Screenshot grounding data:
────────

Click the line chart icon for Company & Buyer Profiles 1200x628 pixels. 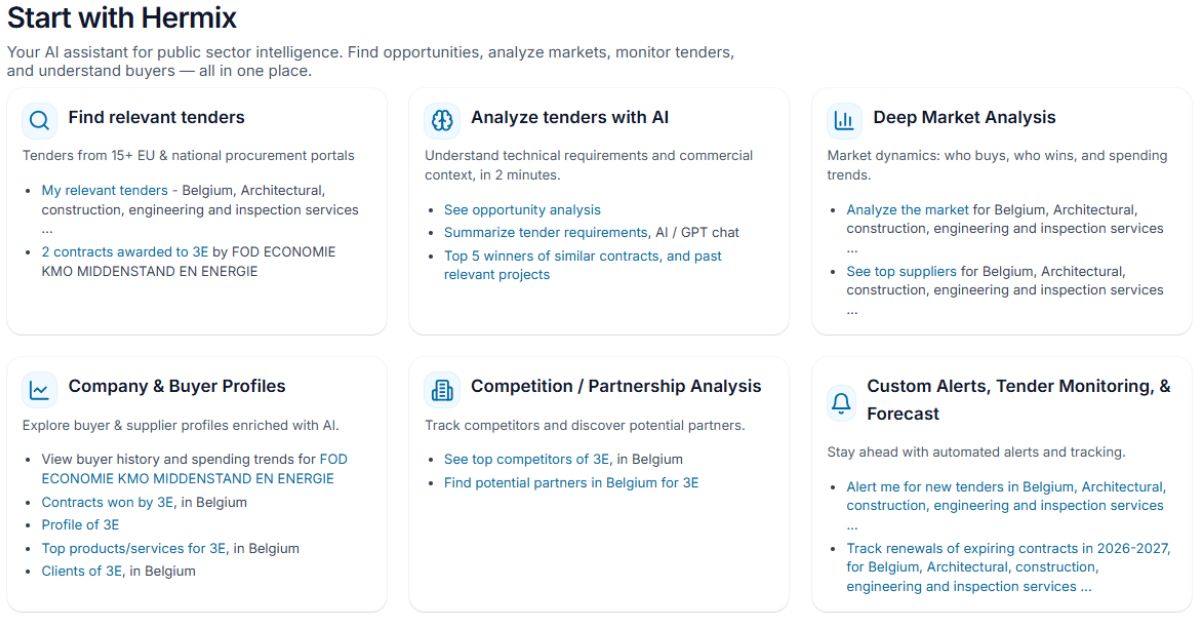point(39,390)
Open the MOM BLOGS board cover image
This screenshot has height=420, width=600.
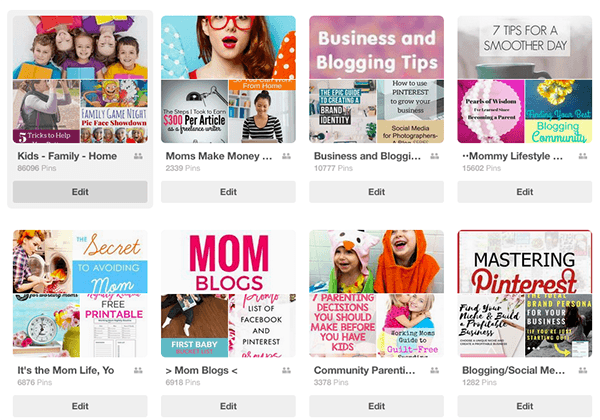(x=228, y=262)
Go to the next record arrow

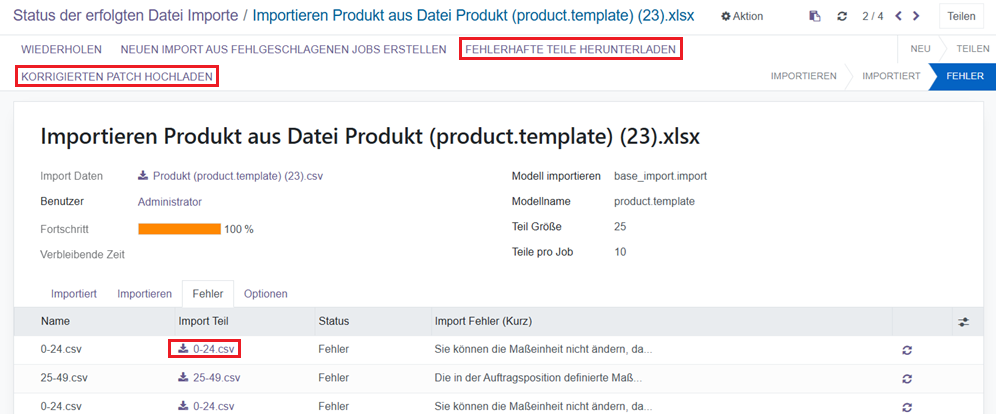click(916, 16)
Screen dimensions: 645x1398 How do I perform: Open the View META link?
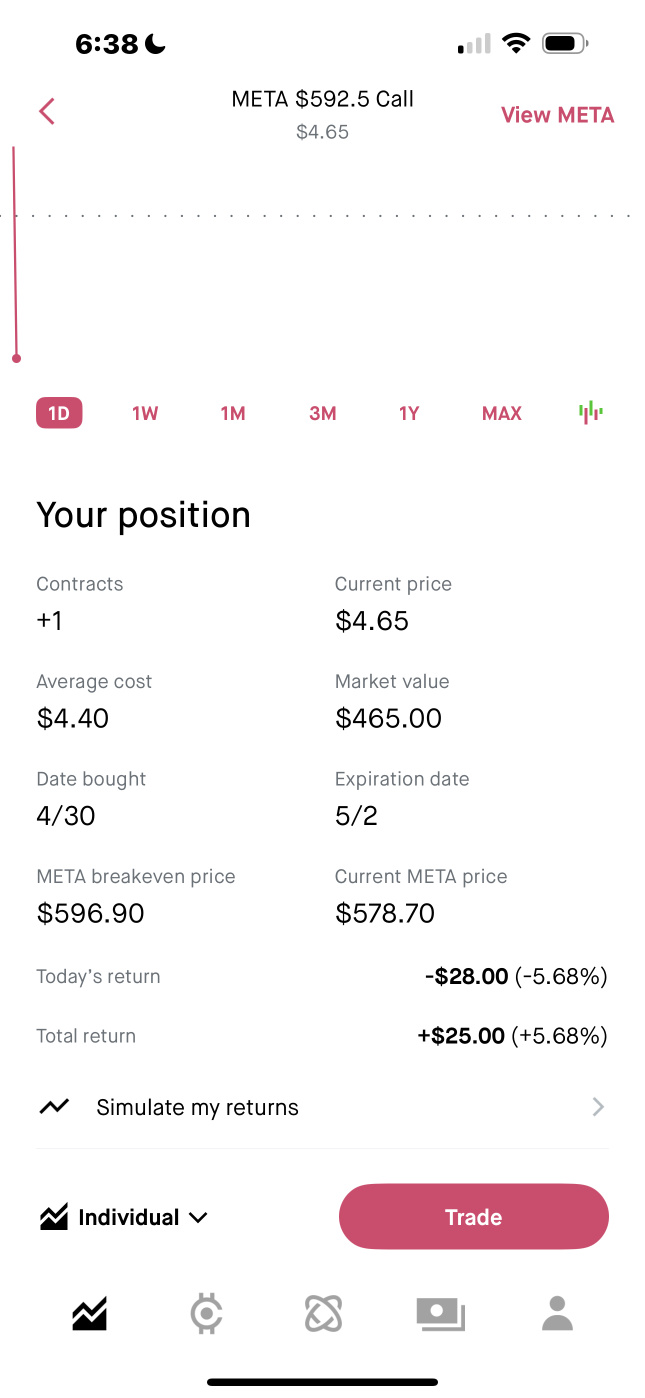tap(557, 115)
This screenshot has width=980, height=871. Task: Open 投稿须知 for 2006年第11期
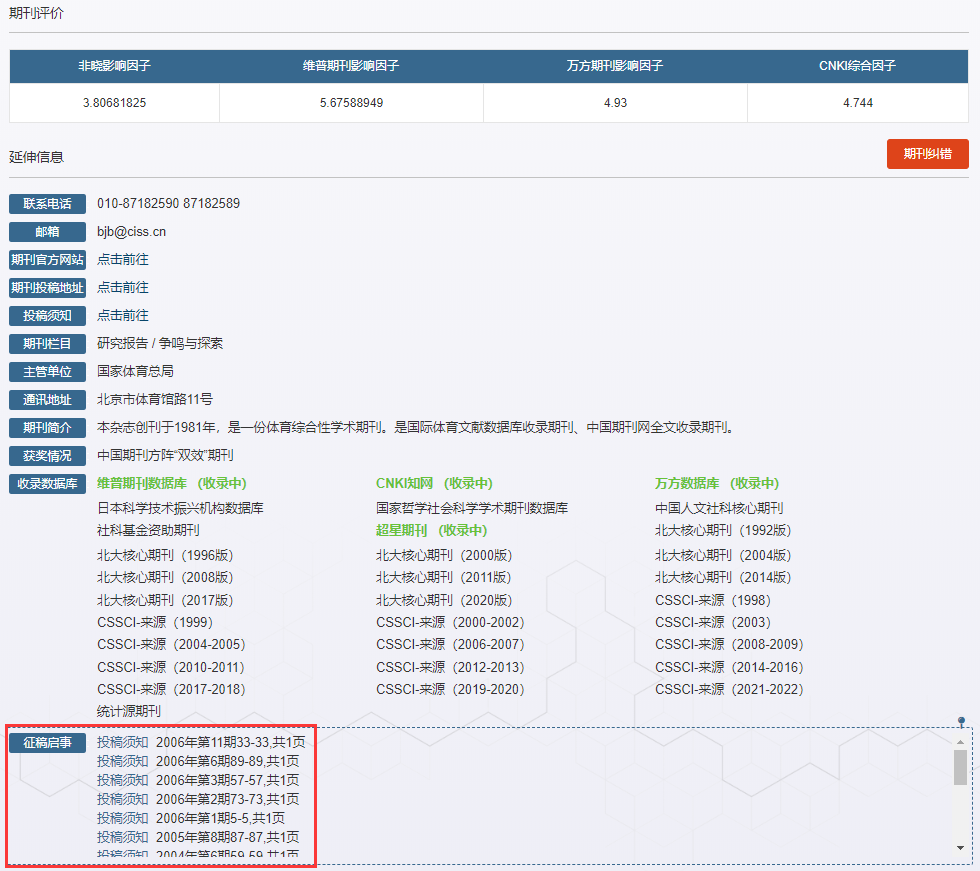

────────

Copy the final stretch of lines, starting at the one that holds "This screenshot has height=420, width=600." and ending at the last line of the data, exactly; omit pictures.

This screenshot has height=420, width=600.
(x=228, y=262)
Go to the next record arrow

click(916, 16)
Screen dimensions: 645x1398 How do I perform: Open the View META link?
tap(557, 115)
This screenshot has width=980, height=871. Task: Open 投稿须知 for 2006年第11期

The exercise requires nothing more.